The state is holding a meeting tonight to discuss potential changes in fishing rules to curb illegal fishing practices, particularly on the Skokomish River.
The meeting is set to run from 6-8 p.m. in Room 172 of the Natural Resources Building, 1111 Washington St. S.E., Olympia.
The state Department of Fish and Wildlife scheduled the meeting to discuss this year’s salmon returns and potential fishing seasons in southern Puget Sound as part of the season-setting process, also known as North of Falcon.
Attendees will have the chance to talk to fishery managers about the pre-season forecasts and potential recreational salmon fisheries in south Puget Sound, particularly in the Puyallup, Nisqually and Skokomish rivers.
At the March 1 meeting when the preseason salmon run forecasts were released, fishery managers talked of potential changes in the rules. They want to take steps to cut down on the illegal taking of fish and leaving behind garbage and human waste in hopes of avoiding shutting down a fishery.
While the issue is reaching a crucial level on the Skokomish, it also is becoming a concern on the Nisqually River, Larry Phillips, district fishery biologiist for Pierce and Thurston counties, said at the March 1 meeting.
Among the changes being discusses for the Skokomish is a requirement anglers use circle hooks and that they be fished under a bobber. Other people want to drop the requirement that fish be hooked in the mouth to be legally caught.
I talked with Frank Urabeck, a long-time recreational fishing advocate, and he doesn’t feel the situation is so bad as to require the use circle hooks.

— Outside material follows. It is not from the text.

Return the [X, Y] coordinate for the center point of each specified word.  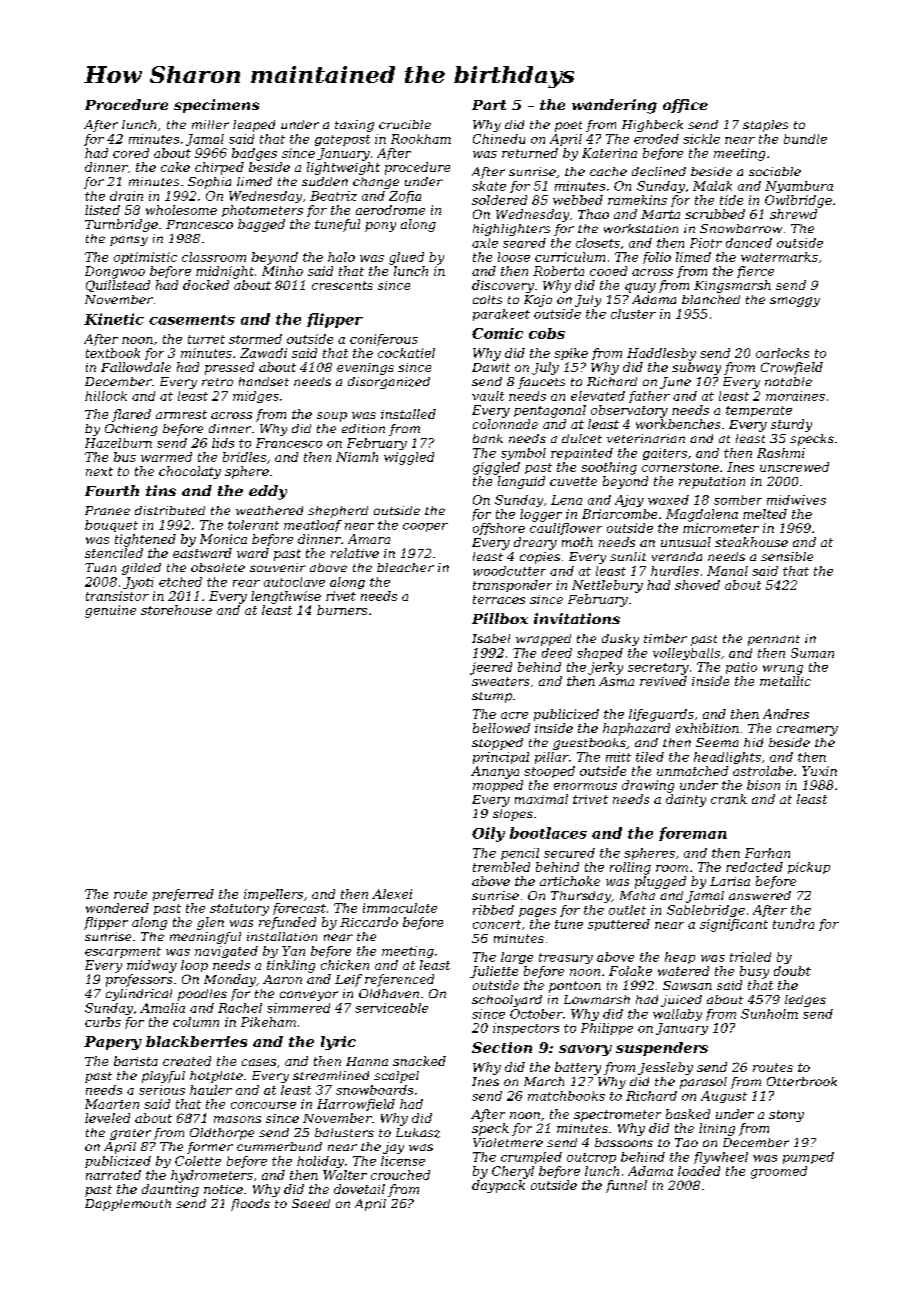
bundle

“I’d like to see us go back to the statewide regulation that it’s hooked anywhere in the head, and if it’s a hatchery fish, you keep it,” Urabeck said. “You get your two-fish limit and then you get out of there.”
He also said a limit on leader length, perhaps 6 feet, would reduce the amount of snagging that is done.
Urabeck said he does not think the situation is as bad as portrayed, especially compared to the Samish River. He argues most anglers are good at policing themselves.
“Hopefully we can come up with some ideas that will address their concerns and still keep the fishery as it is,” he said of tonight’s meeting.
If not, he admits, drastic measures could loom in the future.